[[ RECORDS PROVIDED open ]]

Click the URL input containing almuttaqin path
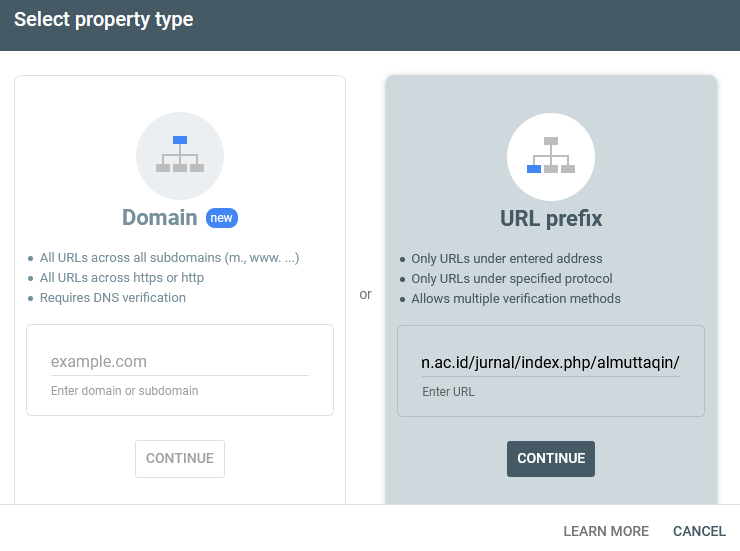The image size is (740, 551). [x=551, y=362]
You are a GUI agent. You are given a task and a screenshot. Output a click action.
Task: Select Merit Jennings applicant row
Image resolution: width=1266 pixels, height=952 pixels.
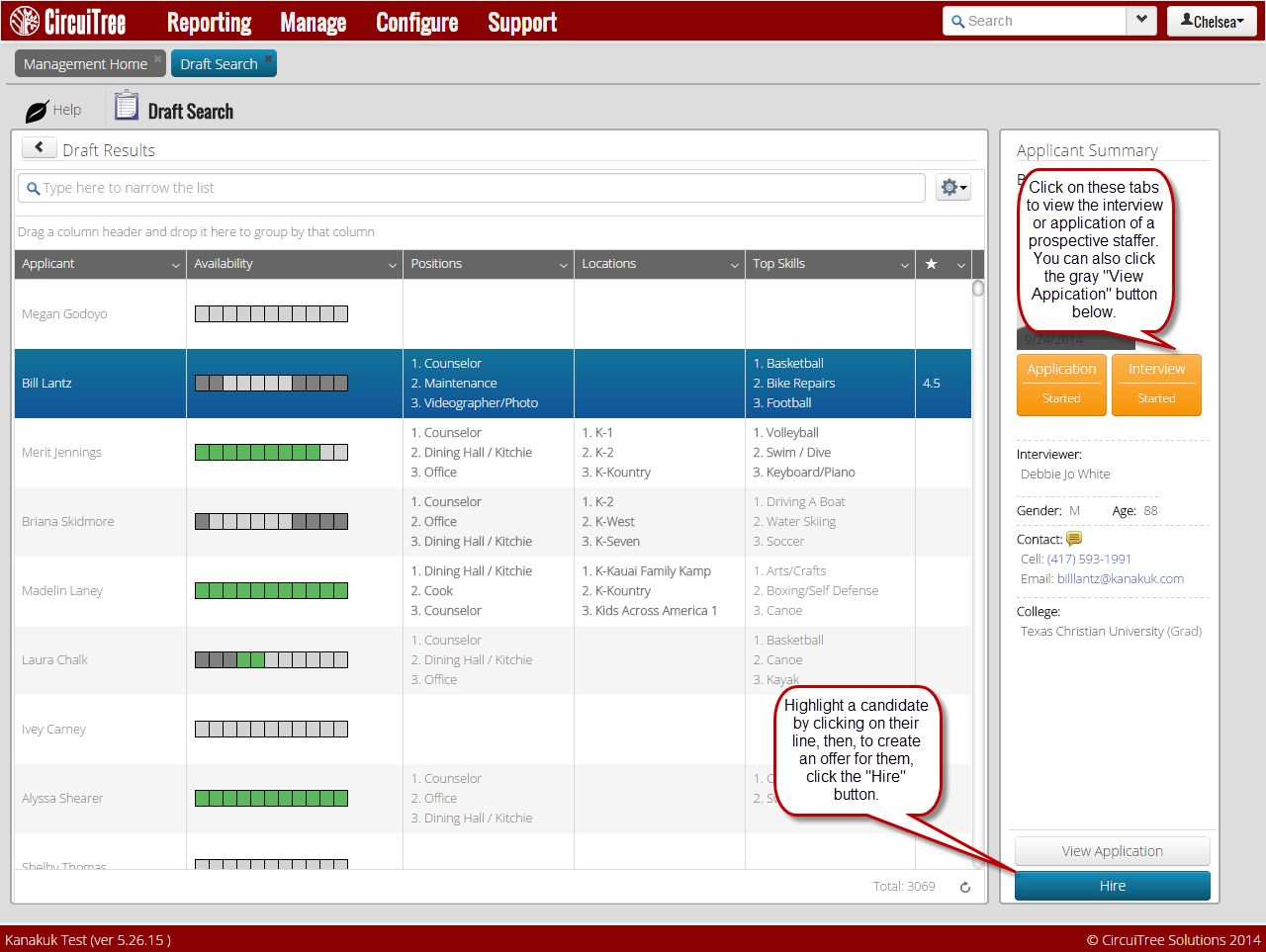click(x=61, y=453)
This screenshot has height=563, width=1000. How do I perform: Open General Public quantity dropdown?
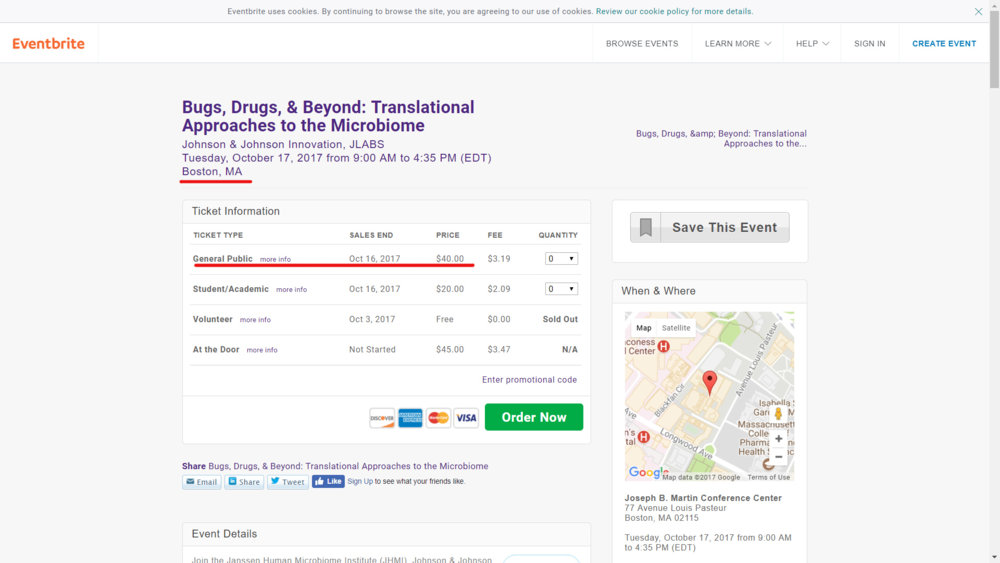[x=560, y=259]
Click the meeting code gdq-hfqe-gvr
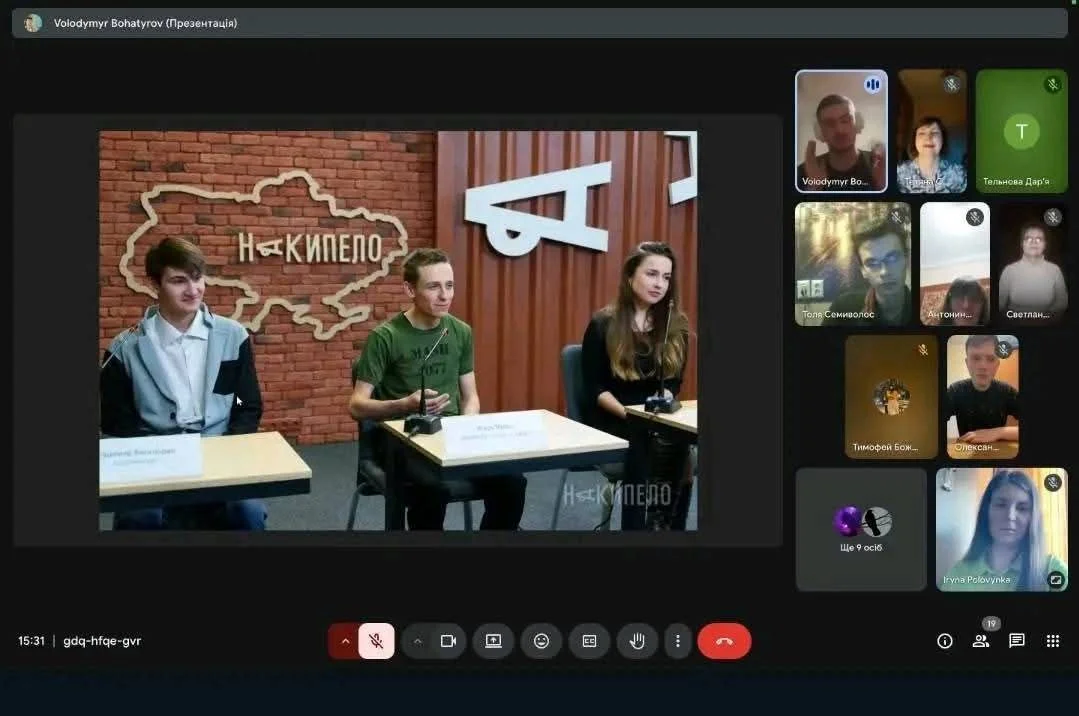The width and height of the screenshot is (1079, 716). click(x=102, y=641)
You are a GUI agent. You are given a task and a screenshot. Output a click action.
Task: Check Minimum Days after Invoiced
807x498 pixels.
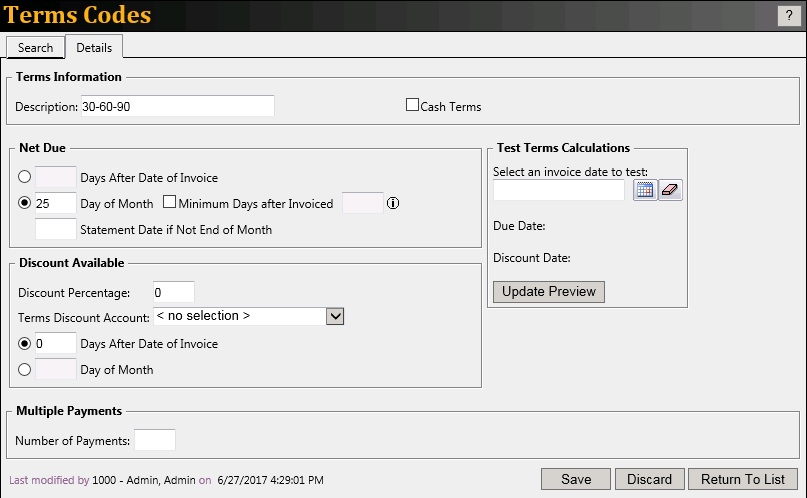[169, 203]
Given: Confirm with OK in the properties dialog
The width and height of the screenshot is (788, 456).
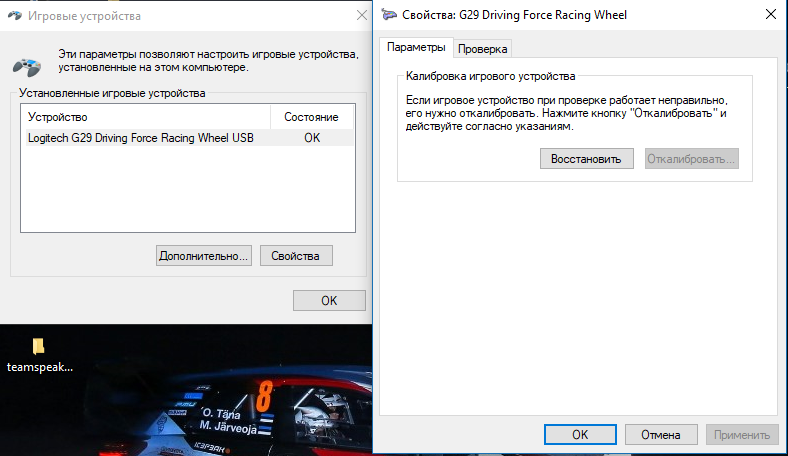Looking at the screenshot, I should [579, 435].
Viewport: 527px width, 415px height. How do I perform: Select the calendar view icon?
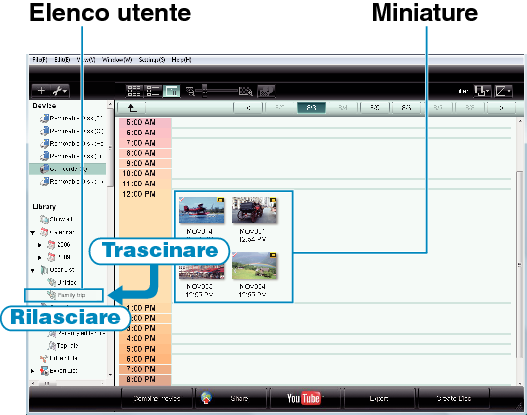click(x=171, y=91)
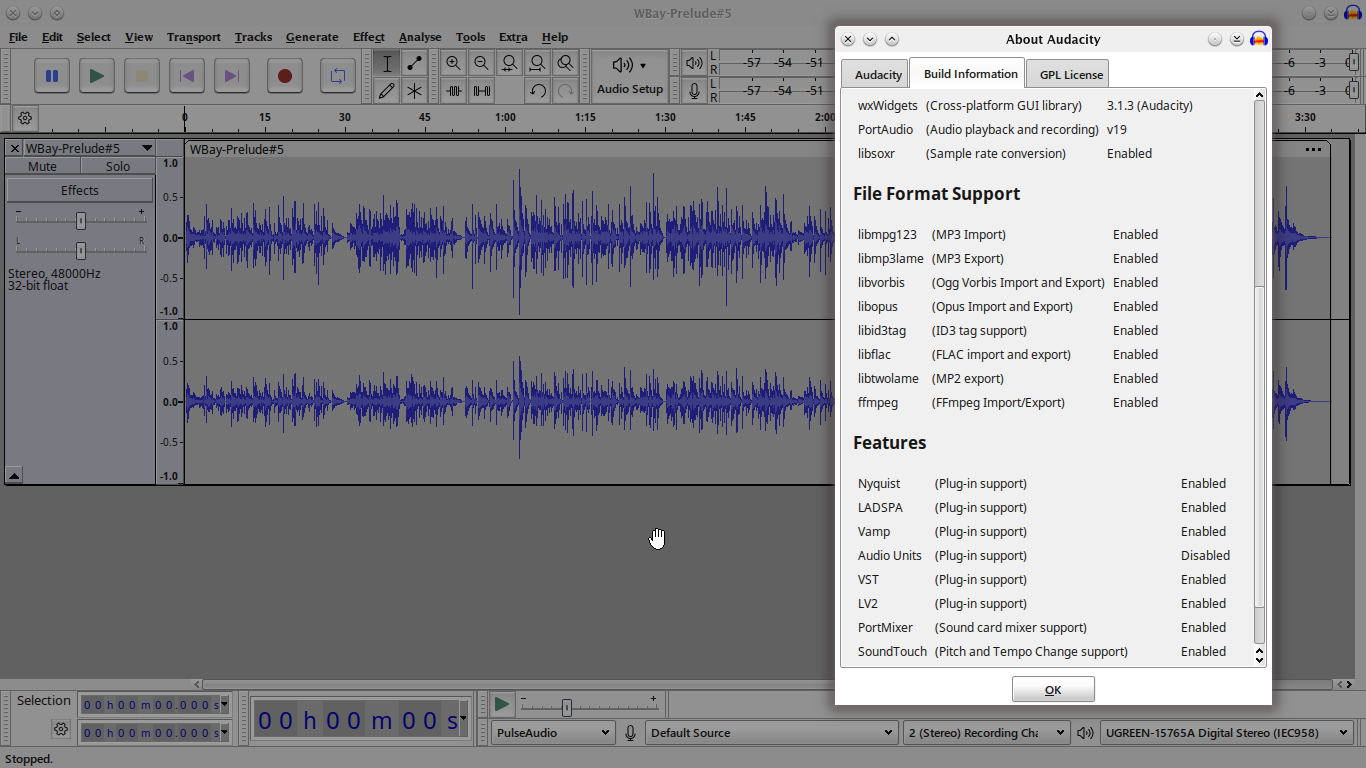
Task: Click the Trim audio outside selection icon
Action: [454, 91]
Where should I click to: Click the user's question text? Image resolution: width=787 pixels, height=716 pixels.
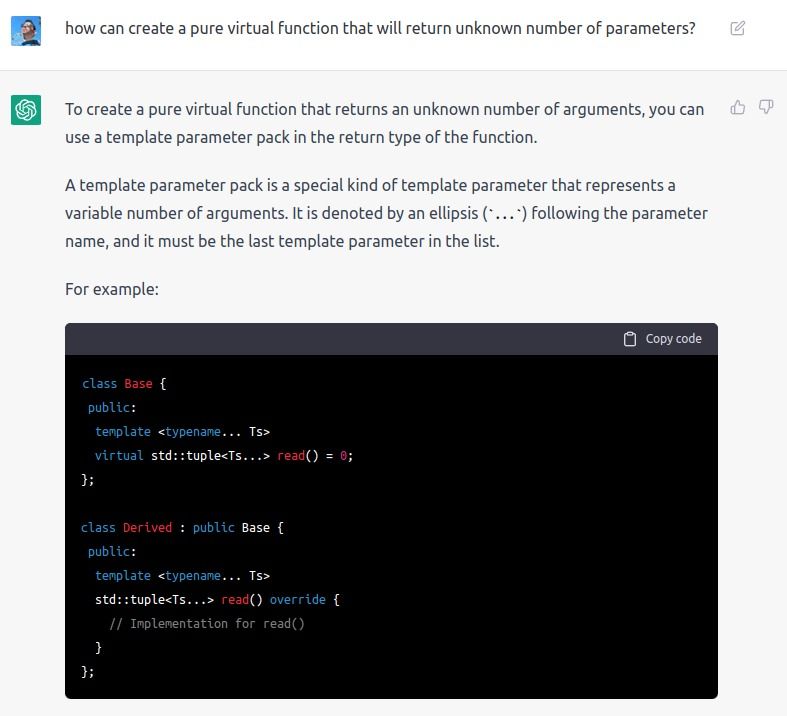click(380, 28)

[[ RECORDS PROVIDED closed ]]

REQUIRED WORK>
Only the lines from the one containing "Click the meeting code gdq-hfqe-gvr" through the last line of the entries above belong in the copy; reproduce them exactly and drop every picture.

RESPONSE FOR THIS EXERCISE>
Click the meeting code gdq-hfqe-gvr
The width and height of the screenshot is (1079, 716). click(x=102, y=641)
You are a GUI agent. You are given a task and a screenshot. Output a click action.
Task: Check Minimum Days after Invoiced
807x498 pixels.
[169, 203]
Given: Confirm with OK in the properties dialog
The width and height of the screenshot is (788, 456).
Looking at the screenshot, I should [579, 435].
Viewport: 527px width, 415px height. How do I perform: Select the calendar view icon?
click(x=171, y=91)
Task: Click the Trim audio outside selection icon
Action: [454, 91]
Where should I click to: Click the user's question text? Image resolution: width=787 pixels, height=716 pixels.
click(380, 28)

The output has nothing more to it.